Sorry it has taken me a while to get back to you. The 3V3 could be a problem for the FDD8447. Taking a few tolerances into account it seems a little close to the edge and even 1A might be enough to pull the MOSFET out of saturation. Best if you can to bypass this concern altogether and drive the MOSFET gate to 9V.
When I say 'drive' I mean 'pull up gently' but before I explain; this thing is running on a 9V battery, yes? So power consumption is a fairly critical parameter?
If it is, then there is a simple add-on option to the following that will reduce the current a great deal.
My suggestion would be to use a small fet or BJT to short the gate and source of the power mosfet (to turn it off) and a pullup resistor from gate to +9V that will turn the power mosfet on when its gate isn't shorted to source via the small mosfet / bjt. Did that make sense? (I may have to master getting schematics into posts.) The pullup resistor should be low enough value that the transition from off to on does not generate enough heat to damage the mosfet. This is where a part in a bigger package can be real advantage. A SOT23 device has little room for error but a TO220 or better, a TO247 could switch as slow as a wet week and be ok.
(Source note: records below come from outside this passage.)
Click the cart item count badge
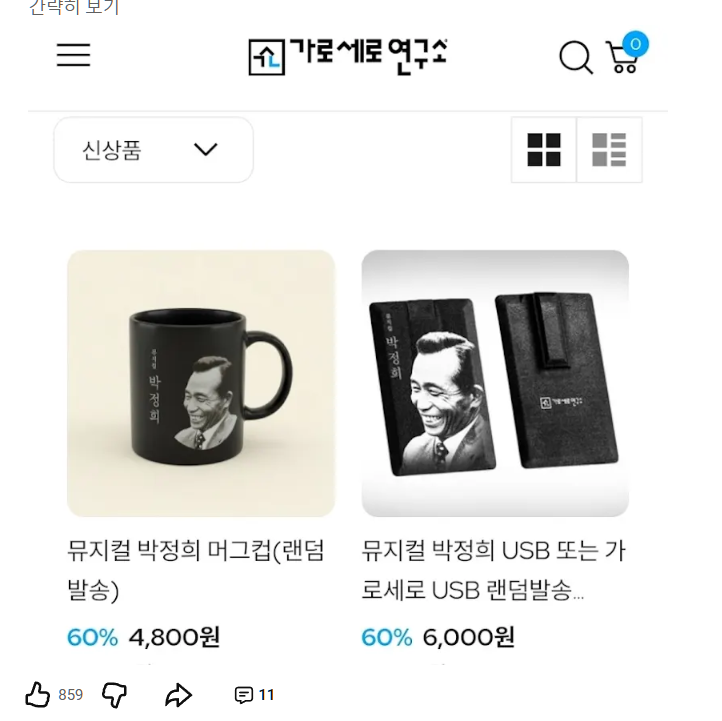The width and height of the screenshot is (722, 721). (635, 44)
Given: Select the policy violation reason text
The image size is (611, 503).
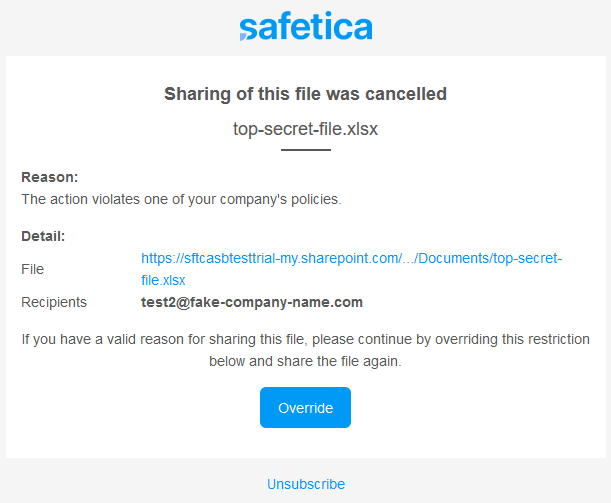Looking at the screenshot, I should click(x=181, y=199).
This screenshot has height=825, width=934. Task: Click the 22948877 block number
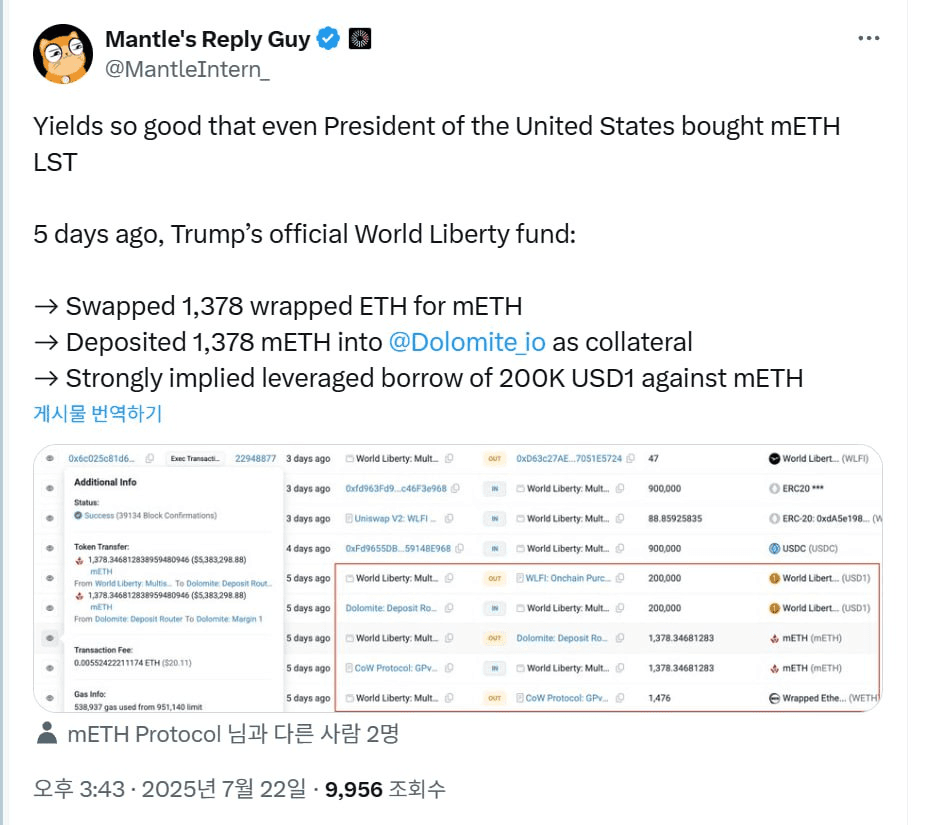(x=255, y=459)
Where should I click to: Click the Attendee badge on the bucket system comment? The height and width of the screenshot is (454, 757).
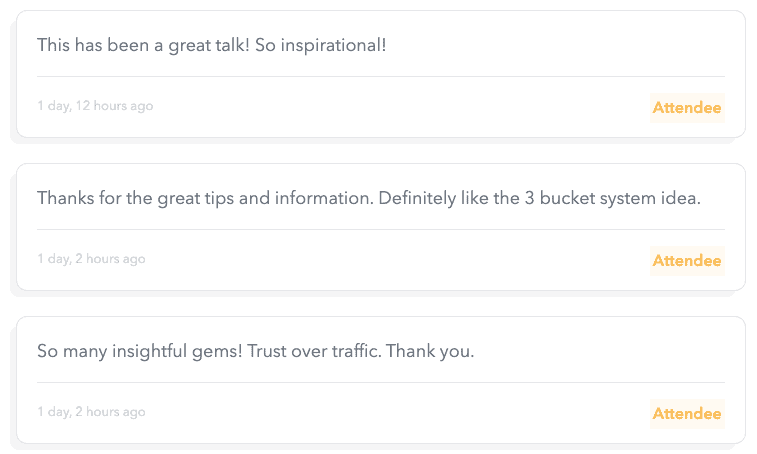pos(686,261)
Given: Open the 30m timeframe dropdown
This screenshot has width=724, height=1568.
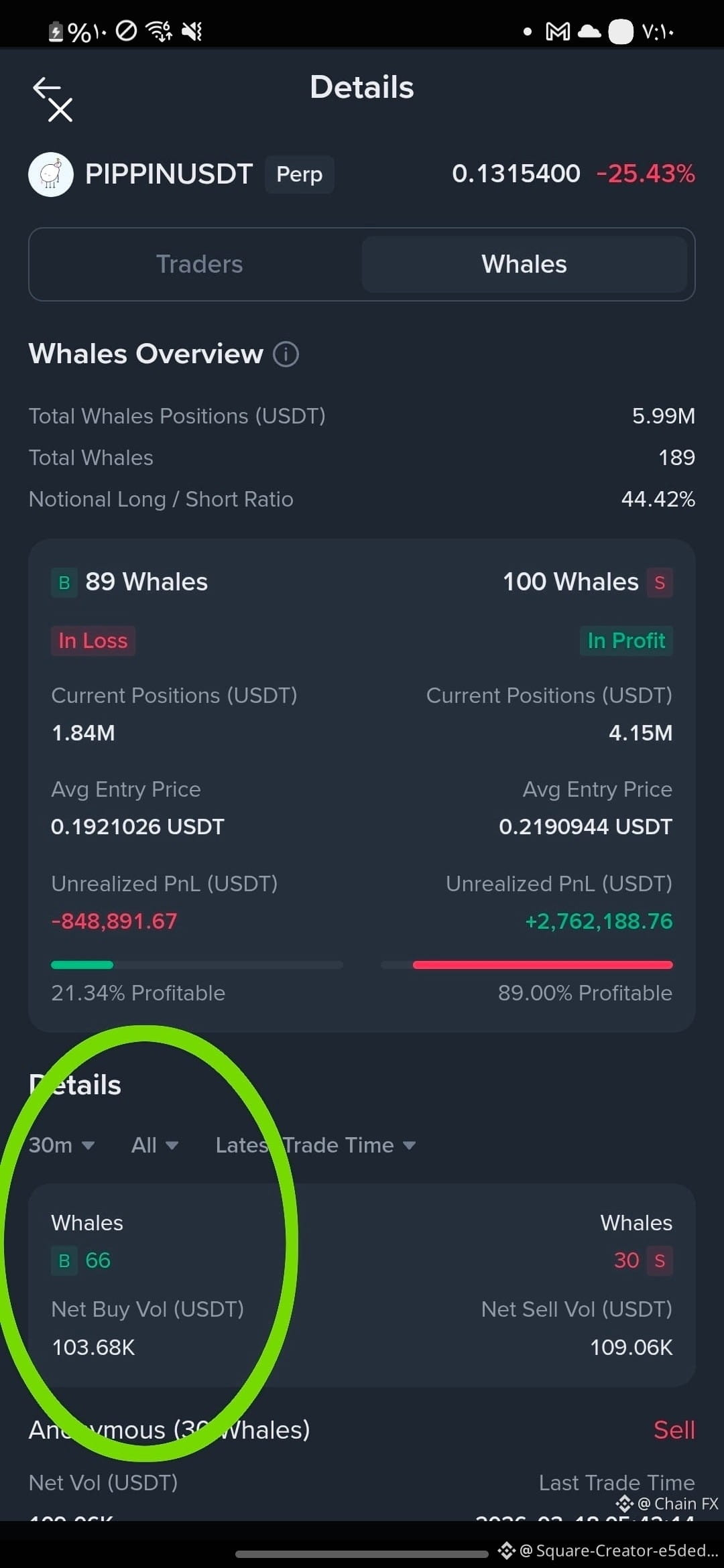Looking at the screenshot, I should [x=62, y=1145].
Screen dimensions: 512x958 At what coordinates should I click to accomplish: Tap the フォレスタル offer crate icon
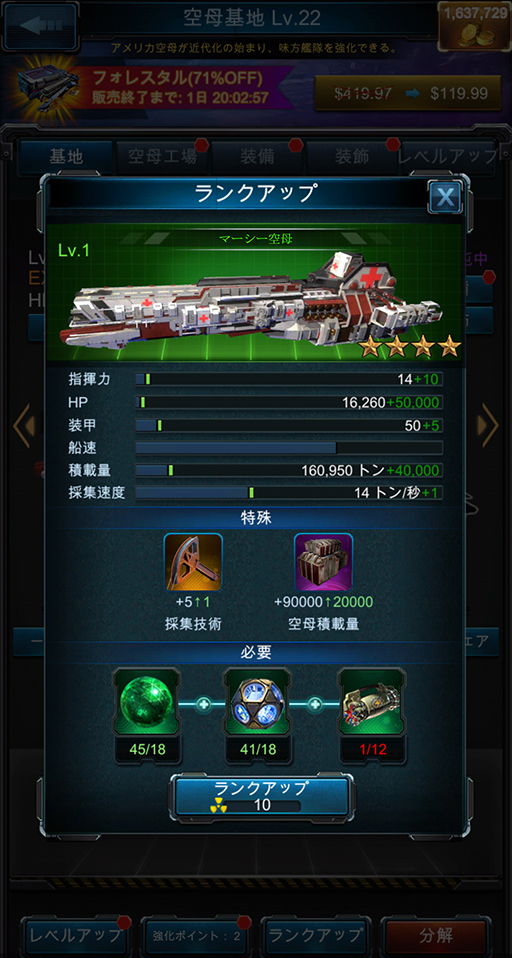coord(46,88)
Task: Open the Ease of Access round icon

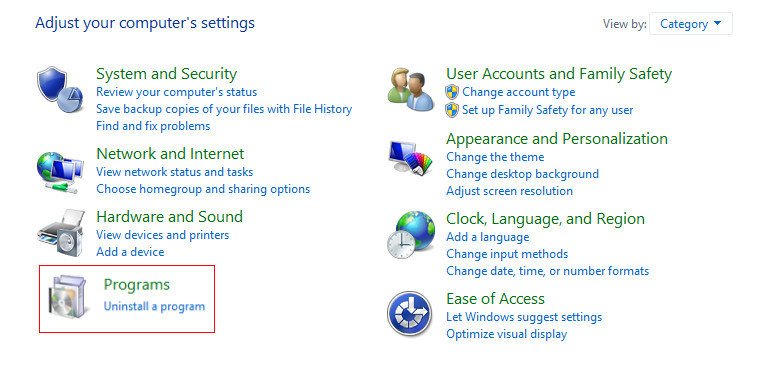Action: 410,314
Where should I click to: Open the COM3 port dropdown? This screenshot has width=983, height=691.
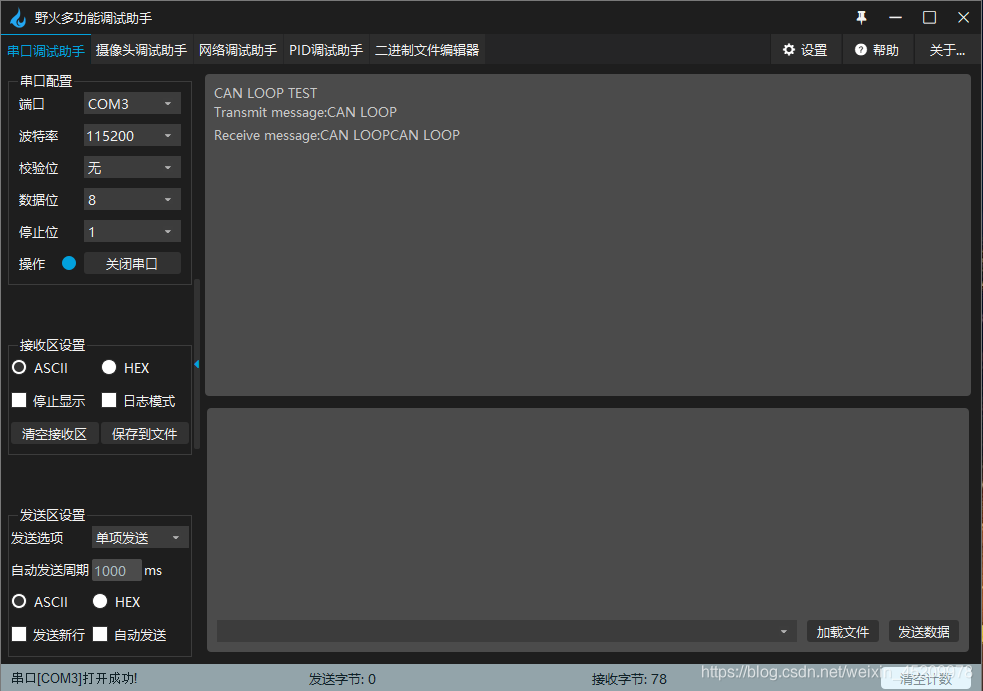click(131, 103)
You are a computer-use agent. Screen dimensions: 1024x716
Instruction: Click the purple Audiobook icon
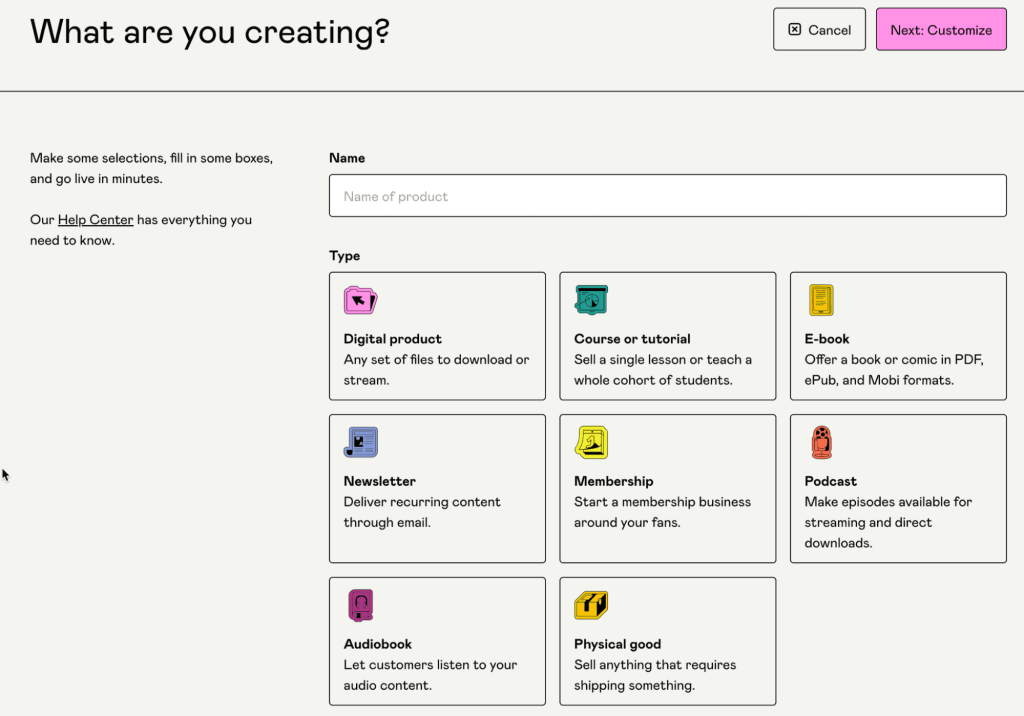point(360,604)
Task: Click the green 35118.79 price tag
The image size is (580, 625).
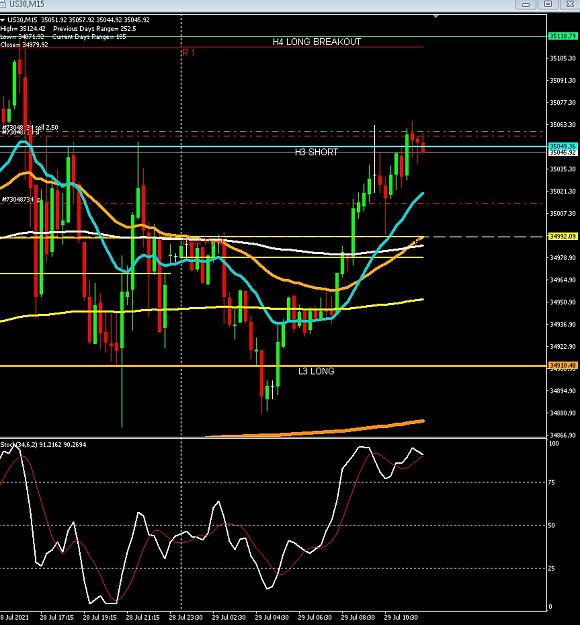Action: click(x=563, y=36)
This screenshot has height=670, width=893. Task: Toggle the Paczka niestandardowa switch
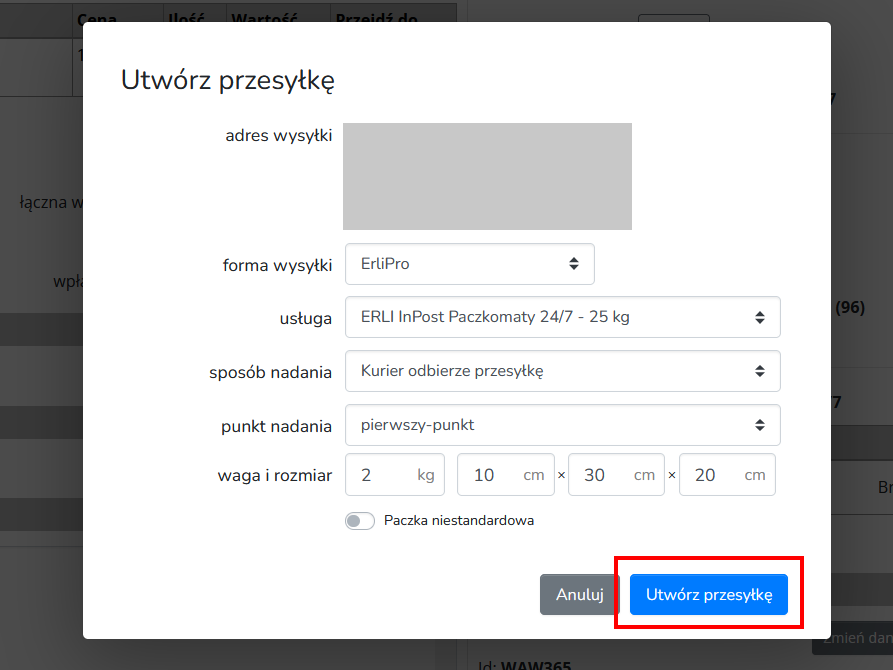pyautogui.click(x=360, y=521)
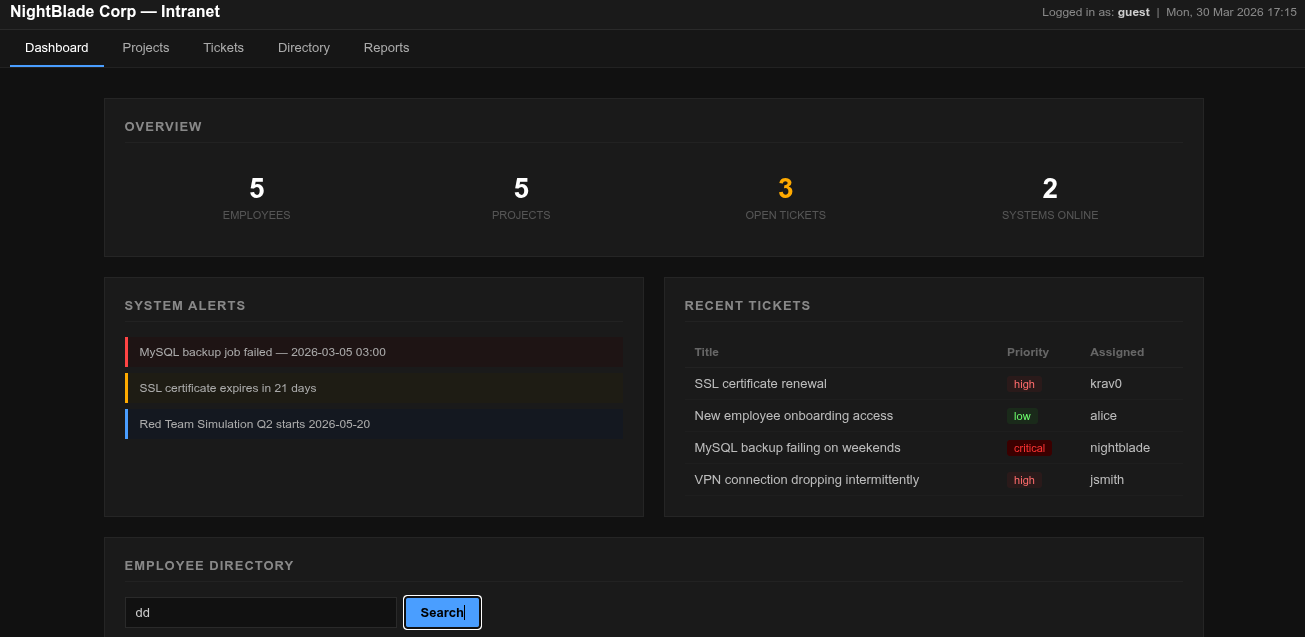The image size is (1305, 637).
Task: Click the Open Tickets count of 3
Action: 785,189
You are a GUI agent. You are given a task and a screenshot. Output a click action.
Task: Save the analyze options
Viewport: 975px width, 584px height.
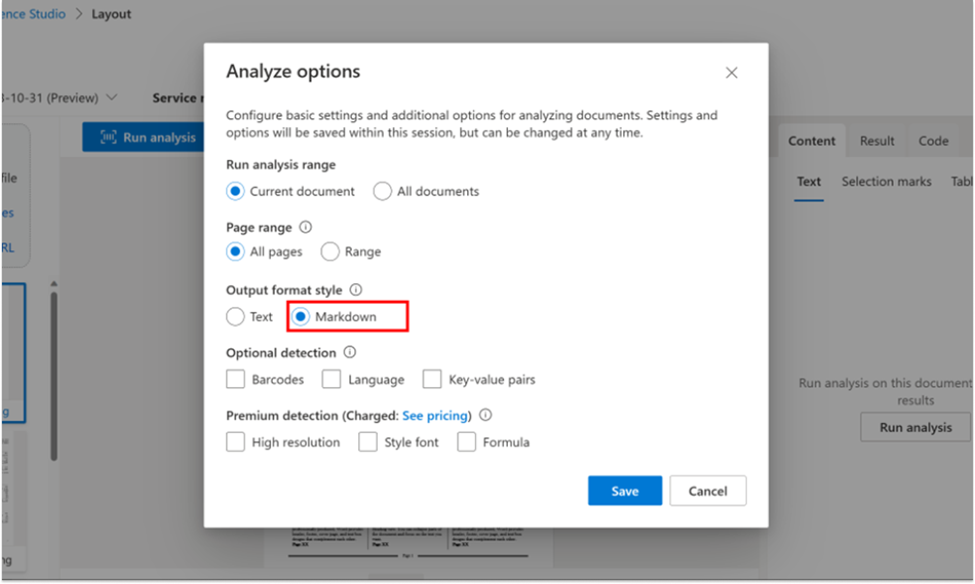(x=625, y=491)
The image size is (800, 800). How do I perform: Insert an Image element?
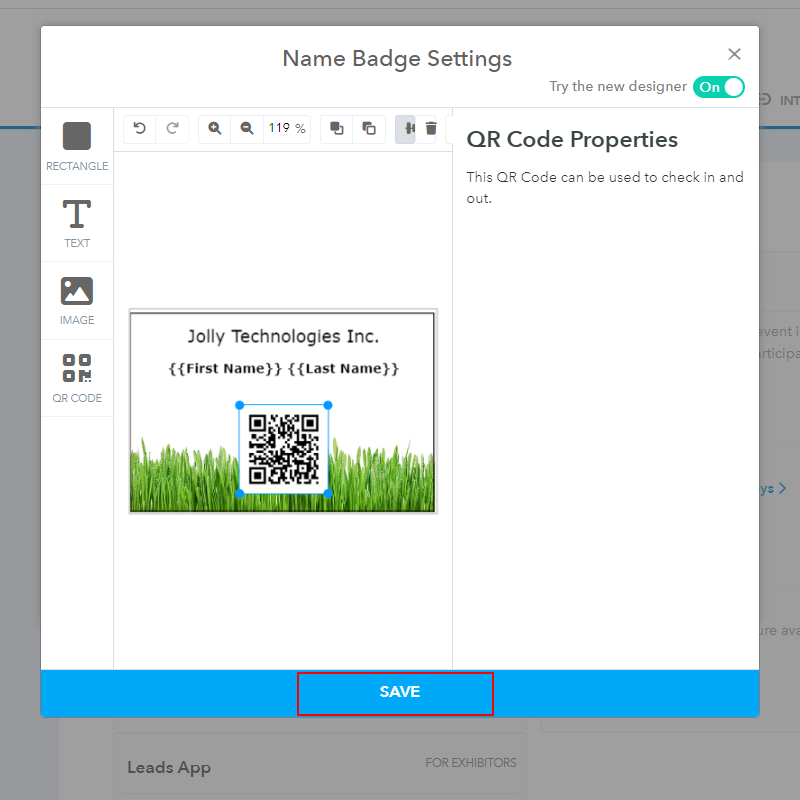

This new arrangement will mean the arduino output will be active low rather than active high. And you will need another transistor, say a BSS138 or a 2N2222 as the first transistor. The 2222 you already have so lets just assume that's what you'll use. Since it is a BJT it will need a base resistor to limit the base current. The advantage of driving the gate to 9V is that you could use almost any mosfet that was good for the load current and be ok. Just plucking a few numbers from data sheets (FDD8447) and a very rough calculation, very rough, I get a switching transition time of around 3.5us after a delay of around 10 to 15us for turning the mosfet on from 9V with a 9V load and using a 10k pullup resistor on the gate. A 33k base resistor should be ample for the bjt (assuming a 2222). The transition, simplifying the load to a constant current (not proportional or resistive) the power lost in the switch (FDD8447) will be no more than 30uW per transition so given it will only switch a few times a day I would be astonished if you could even feel any warmth whatsoever from this circuit.
Let me know if you need more details or if the pullup current is going to be a problem.
PE.